There is no democracy without enfranchisement of all its citizens, and without the vote, there is no voice. [The voiceless are made helpless, vulnerable to depression and dissociation, and/or resentment and revenge.] The 19th Amendment enfranchised women, the right to vote giving voice to the speechless. [Psychotherapy strives to give voice, to enfranchise the speechless, empower the voiceless, to bring to fruition an individual’s potential.] This 100th anniversary is bittersweet; joy for the hard fought victory, anger that disenfranchisement lasted so long. [Our patients, too, may lament that it took so long to arrive at our offices where they work together with us to arrive at a stronger sense of themselves.]
Woodrow Wilson had declared, “Liberty is the fundamental demand of the human spirit.” The suffragists he initially opposed replied-- with their daily picketing outside the White House,
led by Alice Paul--, “How long must women wait for liberty?” These women, demonstrating in nonviolent civil disobedience through the winter and into the fall of 1917, were jeered, called Bolsheviks by journalists, physically assaulted, attacked, arrested, jailed and beaten, [much like Black Lives Matter demonstrators are today]. When it became politically expedient, and after years of persuasion (the carrot) from the then president of the National American Woman Suffrage Association Carrie Chapman Catt, along with many months of embarrassment (the stick) by Paul and her sister demonstrators about his hypocrisy of America’s so called democracy with half its citizens unable vote, Wilson supported in November 1917 New York’s amendment to its state constitution for women’s full suffrage.
The Resolution for Amendment 19 came before the U.S. House of Representatives, gaining the required two thirds majority, and passing on May 21, 1919. One Representative left his wife’s death bed to, at her behest, vote ‘aye’ and then returned home to her funeral. The U.S. Senate passed it on June 4, 1919 by one vote over the needed two-thirds majority. Three-quarters of the states were needed to pass an amendment to the U.S. Constitution (in 1920, that was 36 out of the then 48 states). All the southern states failed to pass, some would not even consider, the 19th amendment--black women voting would lessen their hold on white supremacy-- making ratification impossible, all except for Tennessee (its governor was a friend of Wilson’s). Tennessee was the necessary 36th state to approve, by one vote over the needed two-thirds majority, the 19th Amendment. After over 70 years* of activism, twenty million women finally won the vote, thanks, in part, to a mother who told her Tennessee State Representative son he’d better vote for women’s suffrage. The ratification of the 19th Amendment was a huge step toward realizing the United States’ potential.

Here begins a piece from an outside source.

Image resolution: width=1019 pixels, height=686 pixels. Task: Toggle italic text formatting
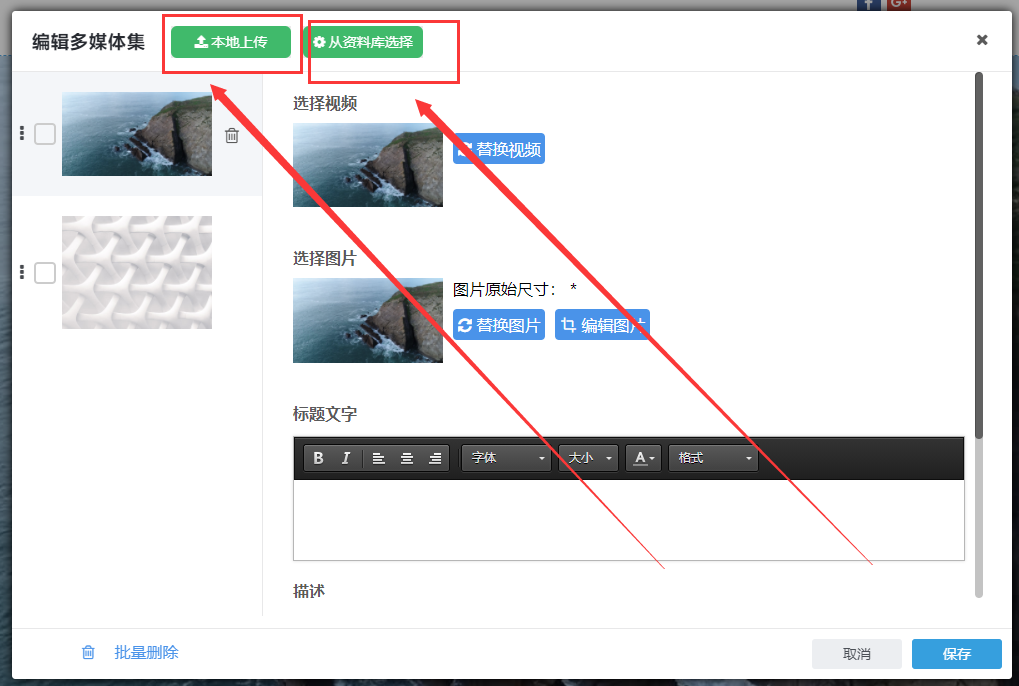tap(346, 458)
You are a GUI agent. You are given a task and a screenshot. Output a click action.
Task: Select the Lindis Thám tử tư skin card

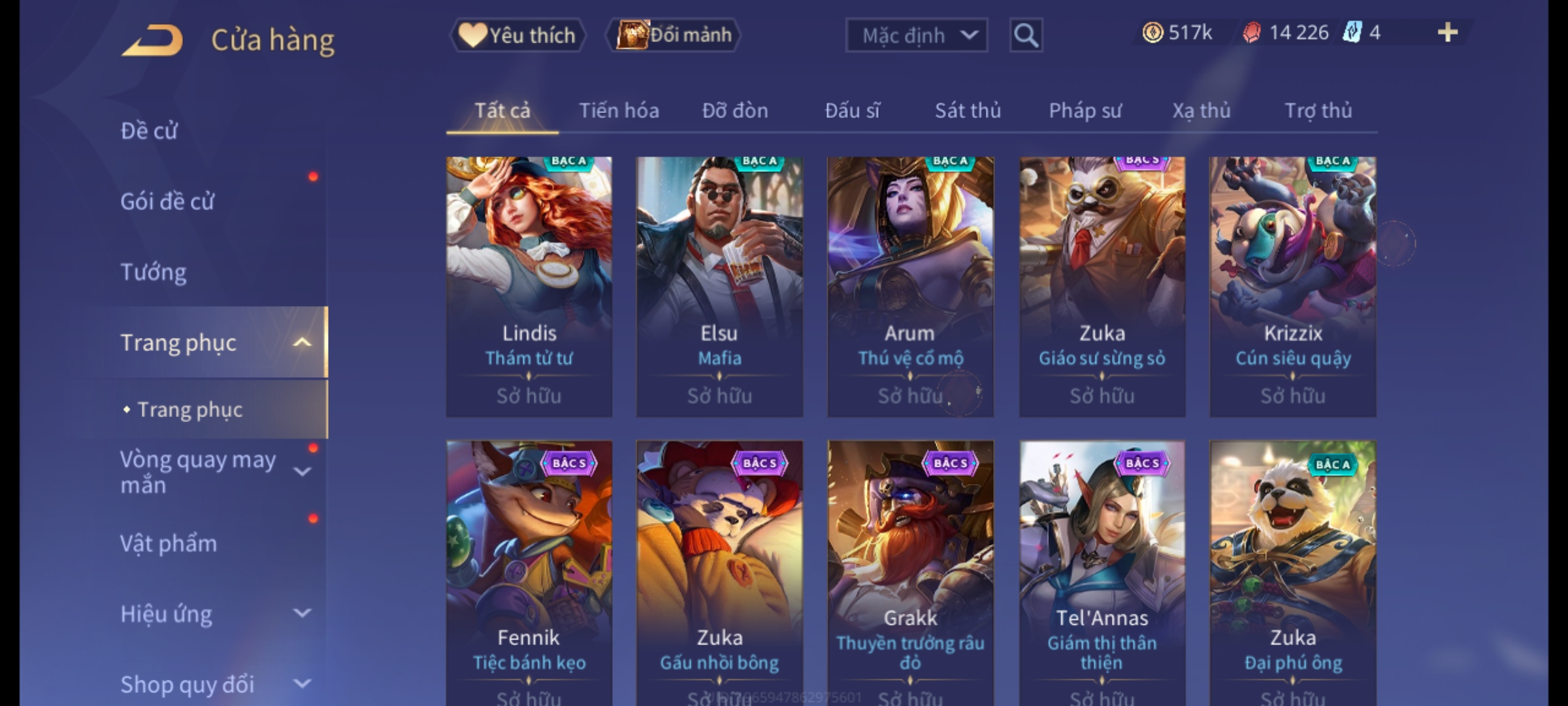(x=529, y=286)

*First Convention for Woman’s Rights held in 1848, in Seneca Falls, NY -- with Elizabeth Cady Stanton, Lucretia Mott and Frederick Douglas in attendance. Black women’s suffrage groups had the motto “Lifting as we climb.”
The 19th amendment reads, “The right of citizens of the United States to vote shall not be denied or abridged by the United States or by any state on account of sex.”